Former Sen. Jesse Helms, 86, dies

He redefined politics in North Carolina, reinvigorated U.S conservatism

Former U.S. Sen. Jesse A. Helms, the son of a Monroe police chief who rose to national prominence to become one of the lions of the American right, died Friday. He was 86.

During a career that spanned more than a half-century as a reporter, congressional aide, banking lobbyist, city council member, hard-hitting television commentator and finally senator, Helms helped define what it means to be a conservative.

Helms, the five-term senator and former chairman of the Senate Foreign Relations Committee, had spent his final years in declining health at a Raleigh retirement facility, his memory slipping away.

Helms' death at 1:18 a.m. on the Fourth of July evoked remembrances from the political world, from the White House to Republican Sens. Elizabeth Dole and Richard Burr, Democratic Gov.
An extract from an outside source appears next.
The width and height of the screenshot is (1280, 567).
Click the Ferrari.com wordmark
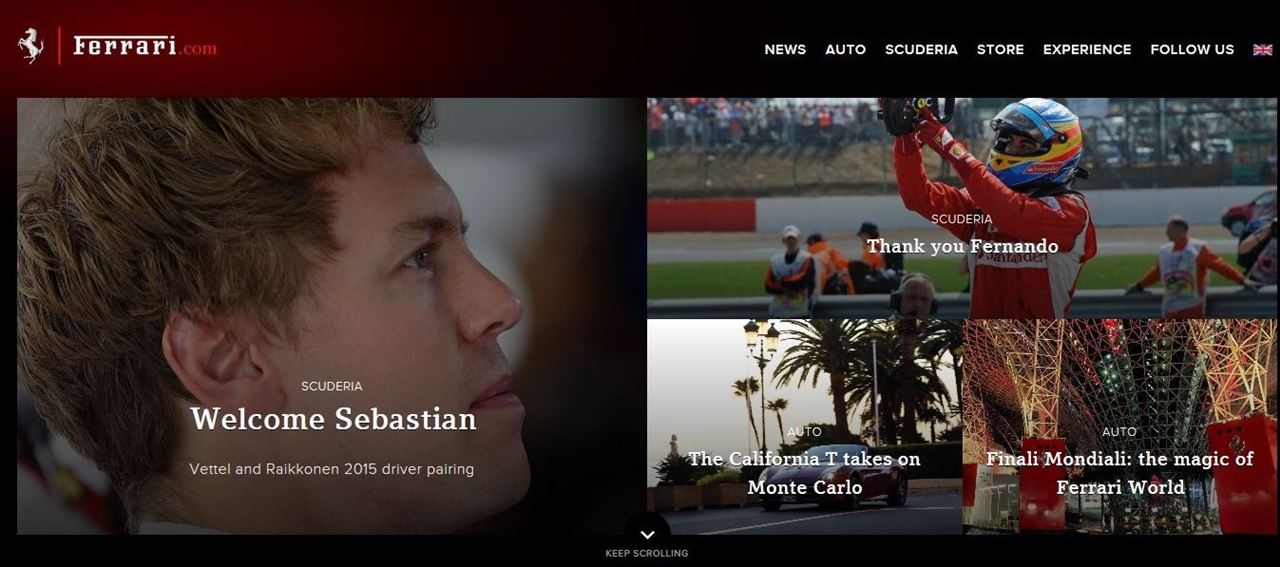145,46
Mike Easley and even Irish rock star Bono.

"Senator Jesse Helms was a tireless advocate for the people of North Carolina, a stalwart defender of limited government and free enterprise, a fearless defender of a culture of life, and an unwavering champion of those struggling for liberty," President Bush said in a statement.

"Jesse Helms was a kind, decent and humble man and a passionate defender of what he called 'the Miracle of America.' So it is fitting that this great patriot left us on the Fourth of July."
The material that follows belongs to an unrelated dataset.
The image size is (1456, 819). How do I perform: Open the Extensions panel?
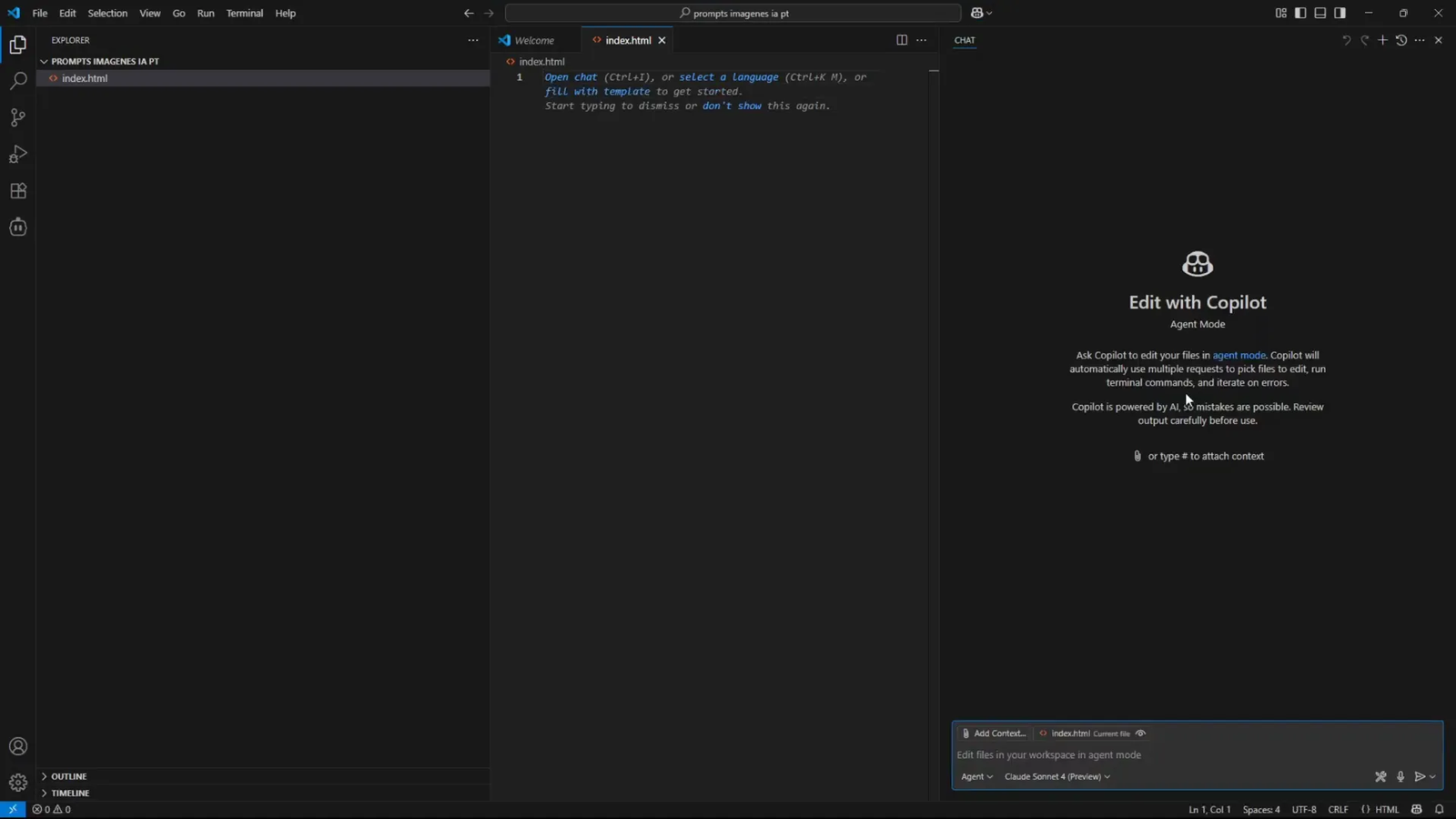[18, 190]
Few politicians of his time were more controversial than Helms: beloved by many for his unvarnished individualism as he crusaded for greater morality in the public square but also despised by others as a mean-spirited mossback from the old cotton South.

Helms became known as "Senator No" for his battles against everything from increased government spending to civil rights legislation, from communism to the National Endowment for the Arts. Helms was even willing to wage war against fellow Republicans if he thought they were straying from the conservative agenda.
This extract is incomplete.